- WORK INSTRUCTION -
From the entries below, retype only the lines from the one with "Where should I click to: Click the gray" through the one with "This screenshot has width=1568, height=578.", exactly as written.

[Data entries]
__________

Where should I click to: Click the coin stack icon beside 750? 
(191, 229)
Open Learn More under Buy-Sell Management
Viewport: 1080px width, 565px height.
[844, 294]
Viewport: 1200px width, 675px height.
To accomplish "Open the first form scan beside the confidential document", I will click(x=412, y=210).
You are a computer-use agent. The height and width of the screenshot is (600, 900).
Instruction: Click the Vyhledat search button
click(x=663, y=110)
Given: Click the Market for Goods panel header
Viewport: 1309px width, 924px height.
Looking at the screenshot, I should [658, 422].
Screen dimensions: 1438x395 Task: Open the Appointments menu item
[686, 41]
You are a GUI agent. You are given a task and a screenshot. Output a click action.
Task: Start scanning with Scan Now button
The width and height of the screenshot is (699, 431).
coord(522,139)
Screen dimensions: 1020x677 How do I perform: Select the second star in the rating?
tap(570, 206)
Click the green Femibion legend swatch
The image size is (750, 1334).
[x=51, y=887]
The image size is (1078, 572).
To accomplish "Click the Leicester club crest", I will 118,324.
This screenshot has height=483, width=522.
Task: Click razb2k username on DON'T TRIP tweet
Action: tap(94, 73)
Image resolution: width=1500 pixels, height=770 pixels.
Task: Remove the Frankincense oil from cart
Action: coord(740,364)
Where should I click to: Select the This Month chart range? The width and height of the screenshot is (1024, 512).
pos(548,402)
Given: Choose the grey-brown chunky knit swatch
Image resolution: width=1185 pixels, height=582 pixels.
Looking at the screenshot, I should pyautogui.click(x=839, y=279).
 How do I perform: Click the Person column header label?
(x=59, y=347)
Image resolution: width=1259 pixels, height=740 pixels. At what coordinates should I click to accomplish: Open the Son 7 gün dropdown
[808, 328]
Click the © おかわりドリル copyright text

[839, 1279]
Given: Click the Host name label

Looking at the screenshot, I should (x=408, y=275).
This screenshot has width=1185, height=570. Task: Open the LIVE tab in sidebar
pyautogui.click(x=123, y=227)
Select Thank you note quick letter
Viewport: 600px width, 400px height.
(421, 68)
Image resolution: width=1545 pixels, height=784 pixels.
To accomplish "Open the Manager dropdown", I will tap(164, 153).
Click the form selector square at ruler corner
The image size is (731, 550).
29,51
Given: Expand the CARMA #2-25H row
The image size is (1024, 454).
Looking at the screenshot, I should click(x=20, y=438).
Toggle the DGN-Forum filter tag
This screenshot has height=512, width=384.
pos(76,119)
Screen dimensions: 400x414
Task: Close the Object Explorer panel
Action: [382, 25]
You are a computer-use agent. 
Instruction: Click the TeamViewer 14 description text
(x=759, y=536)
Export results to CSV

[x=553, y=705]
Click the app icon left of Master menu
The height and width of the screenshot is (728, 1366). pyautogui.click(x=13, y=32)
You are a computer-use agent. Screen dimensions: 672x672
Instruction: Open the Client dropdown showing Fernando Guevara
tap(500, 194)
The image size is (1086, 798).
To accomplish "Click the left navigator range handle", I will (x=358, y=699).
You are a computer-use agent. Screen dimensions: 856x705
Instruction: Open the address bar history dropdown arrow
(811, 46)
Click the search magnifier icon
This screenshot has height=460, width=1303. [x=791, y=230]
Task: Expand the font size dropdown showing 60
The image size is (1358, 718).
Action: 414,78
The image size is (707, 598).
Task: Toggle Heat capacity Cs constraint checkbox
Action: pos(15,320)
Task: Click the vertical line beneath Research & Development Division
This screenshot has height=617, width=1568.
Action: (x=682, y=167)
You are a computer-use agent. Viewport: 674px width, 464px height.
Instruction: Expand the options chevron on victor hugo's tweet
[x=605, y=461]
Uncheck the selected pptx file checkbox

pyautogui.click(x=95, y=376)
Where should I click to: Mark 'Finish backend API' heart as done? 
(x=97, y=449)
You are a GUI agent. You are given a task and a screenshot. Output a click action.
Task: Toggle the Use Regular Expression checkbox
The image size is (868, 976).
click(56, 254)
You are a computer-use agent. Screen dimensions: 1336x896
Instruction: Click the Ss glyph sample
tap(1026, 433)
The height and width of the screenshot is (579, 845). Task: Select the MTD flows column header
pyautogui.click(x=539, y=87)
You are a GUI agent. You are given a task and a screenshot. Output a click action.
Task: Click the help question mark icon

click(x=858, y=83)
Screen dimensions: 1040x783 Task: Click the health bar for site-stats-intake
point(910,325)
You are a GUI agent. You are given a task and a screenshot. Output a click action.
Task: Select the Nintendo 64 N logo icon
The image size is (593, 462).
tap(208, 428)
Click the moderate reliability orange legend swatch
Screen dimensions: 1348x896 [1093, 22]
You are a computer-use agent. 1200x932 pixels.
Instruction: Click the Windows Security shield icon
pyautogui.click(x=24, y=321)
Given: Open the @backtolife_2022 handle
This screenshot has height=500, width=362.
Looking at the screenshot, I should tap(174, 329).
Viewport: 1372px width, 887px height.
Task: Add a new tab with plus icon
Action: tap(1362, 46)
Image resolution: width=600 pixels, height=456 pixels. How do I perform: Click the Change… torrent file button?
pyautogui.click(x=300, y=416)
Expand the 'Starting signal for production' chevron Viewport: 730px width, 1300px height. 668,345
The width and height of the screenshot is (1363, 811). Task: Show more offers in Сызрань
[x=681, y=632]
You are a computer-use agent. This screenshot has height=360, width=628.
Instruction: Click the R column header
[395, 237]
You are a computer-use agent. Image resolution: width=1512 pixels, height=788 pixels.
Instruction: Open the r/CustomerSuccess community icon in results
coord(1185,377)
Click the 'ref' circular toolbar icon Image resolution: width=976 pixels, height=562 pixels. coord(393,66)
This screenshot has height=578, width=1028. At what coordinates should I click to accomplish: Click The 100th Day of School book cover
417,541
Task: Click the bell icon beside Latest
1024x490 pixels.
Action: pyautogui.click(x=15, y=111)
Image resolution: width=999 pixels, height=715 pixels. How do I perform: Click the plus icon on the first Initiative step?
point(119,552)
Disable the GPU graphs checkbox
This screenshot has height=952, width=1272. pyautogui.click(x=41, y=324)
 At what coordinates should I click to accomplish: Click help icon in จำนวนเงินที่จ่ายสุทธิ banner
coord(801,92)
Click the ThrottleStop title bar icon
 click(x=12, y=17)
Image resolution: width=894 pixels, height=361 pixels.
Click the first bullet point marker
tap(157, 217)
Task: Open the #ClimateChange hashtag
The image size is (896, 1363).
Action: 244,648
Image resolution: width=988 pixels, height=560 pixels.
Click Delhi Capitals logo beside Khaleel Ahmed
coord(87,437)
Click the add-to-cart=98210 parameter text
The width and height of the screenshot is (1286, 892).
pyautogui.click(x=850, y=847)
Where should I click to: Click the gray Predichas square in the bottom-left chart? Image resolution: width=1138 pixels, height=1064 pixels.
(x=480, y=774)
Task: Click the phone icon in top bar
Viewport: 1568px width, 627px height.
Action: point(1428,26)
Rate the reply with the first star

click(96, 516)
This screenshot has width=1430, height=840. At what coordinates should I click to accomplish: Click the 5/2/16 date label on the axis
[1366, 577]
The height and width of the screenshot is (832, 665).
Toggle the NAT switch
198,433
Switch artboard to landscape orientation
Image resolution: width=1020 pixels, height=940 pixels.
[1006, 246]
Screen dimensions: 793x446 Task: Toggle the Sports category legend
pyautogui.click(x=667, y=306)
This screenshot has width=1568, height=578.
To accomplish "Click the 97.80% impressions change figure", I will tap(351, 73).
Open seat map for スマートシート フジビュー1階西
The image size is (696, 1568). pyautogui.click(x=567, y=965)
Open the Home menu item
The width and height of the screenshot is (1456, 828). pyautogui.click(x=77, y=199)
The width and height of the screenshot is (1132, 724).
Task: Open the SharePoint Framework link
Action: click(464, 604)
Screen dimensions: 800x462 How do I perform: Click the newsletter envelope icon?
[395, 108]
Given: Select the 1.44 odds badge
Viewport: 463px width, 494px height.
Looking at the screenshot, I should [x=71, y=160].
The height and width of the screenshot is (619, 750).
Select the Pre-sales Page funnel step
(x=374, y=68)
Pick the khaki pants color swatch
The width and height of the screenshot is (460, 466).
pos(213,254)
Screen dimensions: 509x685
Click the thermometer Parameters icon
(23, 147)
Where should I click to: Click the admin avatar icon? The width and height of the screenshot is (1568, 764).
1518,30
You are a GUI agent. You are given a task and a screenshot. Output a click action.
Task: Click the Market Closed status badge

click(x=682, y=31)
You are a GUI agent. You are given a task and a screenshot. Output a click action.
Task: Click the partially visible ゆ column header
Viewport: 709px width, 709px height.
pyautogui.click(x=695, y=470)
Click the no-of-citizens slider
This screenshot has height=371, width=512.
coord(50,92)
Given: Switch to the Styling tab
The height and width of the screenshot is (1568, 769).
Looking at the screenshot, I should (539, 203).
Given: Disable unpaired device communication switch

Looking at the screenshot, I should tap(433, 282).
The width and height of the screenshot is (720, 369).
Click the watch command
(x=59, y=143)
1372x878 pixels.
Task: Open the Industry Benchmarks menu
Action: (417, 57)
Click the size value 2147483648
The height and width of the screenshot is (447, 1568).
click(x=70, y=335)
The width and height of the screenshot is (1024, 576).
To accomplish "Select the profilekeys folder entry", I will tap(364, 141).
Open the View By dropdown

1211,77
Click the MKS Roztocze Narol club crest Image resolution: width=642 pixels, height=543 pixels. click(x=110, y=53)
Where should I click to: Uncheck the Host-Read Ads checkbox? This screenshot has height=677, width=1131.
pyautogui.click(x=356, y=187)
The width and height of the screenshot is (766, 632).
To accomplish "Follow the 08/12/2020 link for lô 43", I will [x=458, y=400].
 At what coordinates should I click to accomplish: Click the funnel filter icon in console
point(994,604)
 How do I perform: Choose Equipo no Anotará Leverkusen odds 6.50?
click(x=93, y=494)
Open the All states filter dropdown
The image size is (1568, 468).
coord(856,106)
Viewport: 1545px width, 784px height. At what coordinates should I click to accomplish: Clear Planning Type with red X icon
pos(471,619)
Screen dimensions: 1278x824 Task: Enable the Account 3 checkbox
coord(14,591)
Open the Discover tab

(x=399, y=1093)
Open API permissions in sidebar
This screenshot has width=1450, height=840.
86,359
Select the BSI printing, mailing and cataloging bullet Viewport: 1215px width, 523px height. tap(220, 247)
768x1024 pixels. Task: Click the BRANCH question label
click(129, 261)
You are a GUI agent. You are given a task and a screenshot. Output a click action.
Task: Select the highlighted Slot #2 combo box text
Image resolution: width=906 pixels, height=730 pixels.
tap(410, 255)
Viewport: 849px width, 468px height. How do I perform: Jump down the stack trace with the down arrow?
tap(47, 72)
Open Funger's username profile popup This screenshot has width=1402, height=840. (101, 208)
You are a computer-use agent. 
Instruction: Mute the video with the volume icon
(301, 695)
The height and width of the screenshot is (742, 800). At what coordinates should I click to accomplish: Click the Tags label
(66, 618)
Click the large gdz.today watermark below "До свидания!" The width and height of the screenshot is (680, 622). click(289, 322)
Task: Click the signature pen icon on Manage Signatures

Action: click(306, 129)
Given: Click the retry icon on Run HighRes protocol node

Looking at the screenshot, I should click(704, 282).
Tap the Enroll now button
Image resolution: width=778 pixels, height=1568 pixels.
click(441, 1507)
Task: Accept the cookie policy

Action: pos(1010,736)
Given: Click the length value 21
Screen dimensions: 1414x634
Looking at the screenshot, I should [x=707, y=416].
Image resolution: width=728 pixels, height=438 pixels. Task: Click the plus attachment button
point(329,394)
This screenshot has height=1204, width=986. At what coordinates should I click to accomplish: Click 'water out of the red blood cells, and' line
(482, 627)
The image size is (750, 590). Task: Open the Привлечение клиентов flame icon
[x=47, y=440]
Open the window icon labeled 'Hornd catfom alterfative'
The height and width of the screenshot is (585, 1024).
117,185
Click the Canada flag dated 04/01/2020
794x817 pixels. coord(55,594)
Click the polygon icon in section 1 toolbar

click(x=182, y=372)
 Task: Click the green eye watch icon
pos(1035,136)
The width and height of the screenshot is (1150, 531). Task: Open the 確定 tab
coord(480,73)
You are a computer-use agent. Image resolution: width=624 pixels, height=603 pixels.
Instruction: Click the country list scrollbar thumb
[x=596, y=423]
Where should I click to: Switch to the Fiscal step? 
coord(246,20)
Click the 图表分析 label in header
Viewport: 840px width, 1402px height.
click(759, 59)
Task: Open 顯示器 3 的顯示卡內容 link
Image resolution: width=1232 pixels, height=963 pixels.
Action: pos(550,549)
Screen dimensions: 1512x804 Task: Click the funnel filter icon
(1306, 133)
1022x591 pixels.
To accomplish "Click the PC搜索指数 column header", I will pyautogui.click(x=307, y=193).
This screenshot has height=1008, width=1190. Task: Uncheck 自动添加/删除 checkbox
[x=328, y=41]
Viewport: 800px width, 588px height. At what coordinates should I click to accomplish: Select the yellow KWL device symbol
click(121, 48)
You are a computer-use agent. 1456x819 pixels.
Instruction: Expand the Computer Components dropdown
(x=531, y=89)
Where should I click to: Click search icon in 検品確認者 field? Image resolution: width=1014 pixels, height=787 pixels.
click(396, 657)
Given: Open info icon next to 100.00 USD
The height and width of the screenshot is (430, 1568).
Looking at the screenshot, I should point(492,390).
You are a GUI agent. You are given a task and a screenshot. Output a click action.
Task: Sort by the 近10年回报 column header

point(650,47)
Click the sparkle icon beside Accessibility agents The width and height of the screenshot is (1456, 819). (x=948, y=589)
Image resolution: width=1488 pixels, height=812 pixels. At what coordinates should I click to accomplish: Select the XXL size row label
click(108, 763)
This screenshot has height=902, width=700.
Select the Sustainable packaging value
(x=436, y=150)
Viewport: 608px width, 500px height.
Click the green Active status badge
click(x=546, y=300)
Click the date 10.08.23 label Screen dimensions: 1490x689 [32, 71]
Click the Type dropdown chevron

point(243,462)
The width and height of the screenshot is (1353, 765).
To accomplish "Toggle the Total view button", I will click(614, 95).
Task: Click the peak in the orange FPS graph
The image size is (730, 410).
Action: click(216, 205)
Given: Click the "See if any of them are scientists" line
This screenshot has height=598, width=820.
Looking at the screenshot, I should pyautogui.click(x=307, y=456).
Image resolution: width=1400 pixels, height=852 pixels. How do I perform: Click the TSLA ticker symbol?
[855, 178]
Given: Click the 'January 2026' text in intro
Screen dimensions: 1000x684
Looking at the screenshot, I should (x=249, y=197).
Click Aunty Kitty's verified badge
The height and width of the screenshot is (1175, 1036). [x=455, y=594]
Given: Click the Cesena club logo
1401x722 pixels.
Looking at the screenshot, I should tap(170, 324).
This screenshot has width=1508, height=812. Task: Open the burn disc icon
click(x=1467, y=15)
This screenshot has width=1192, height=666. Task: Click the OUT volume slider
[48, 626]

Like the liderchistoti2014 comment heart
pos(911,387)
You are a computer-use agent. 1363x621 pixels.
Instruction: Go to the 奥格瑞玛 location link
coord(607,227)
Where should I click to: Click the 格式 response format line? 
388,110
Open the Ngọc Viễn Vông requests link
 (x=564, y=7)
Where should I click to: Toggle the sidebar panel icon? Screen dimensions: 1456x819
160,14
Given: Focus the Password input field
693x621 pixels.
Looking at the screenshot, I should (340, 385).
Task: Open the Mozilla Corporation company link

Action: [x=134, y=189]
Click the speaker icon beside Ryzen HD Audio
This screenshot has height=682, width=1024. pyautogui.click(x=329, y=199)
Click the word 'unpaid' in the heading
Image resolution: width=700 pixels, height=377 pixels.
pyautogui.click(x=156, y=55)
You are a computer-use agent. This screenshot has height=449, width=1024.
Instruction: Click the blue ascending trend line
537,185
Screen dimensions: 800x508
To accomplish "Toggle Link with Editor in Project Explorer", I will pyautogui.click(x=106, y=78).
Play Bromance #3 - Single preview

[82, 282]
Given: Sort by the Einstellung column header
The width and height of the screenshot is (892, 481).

__________

- EXERCISE ANSWER -
Where should I click to: Click the gray Predichas square in the bottom-left chart? Image resolution: width=1138 pixels, height=1064 pixels.
(x=480, y=774)
Task: Click the phone icon in top bar
Viewport: 1568px width, 627px height.
Action: point(1428,26)
Rate the reply with the first star

click(96, 516)
This screenshot has width=1430, height=840. At what coordinates should I click to accomplish: Click the 5/2/16 date label on the axis
[1366, 577]
The height and width of the screenshot is (832, 665).
Toggle the NAT switch
198,433
Switch artboard to landscape orientation
Image resolution: width=1020 pixels, height=940 pixels.
[1006, 246]
Screen dimensions: 793x446 Task: Toggle the Sports category legend
pyautogui.click(x=667, y=306)
This screenshot has width=1568, height=578.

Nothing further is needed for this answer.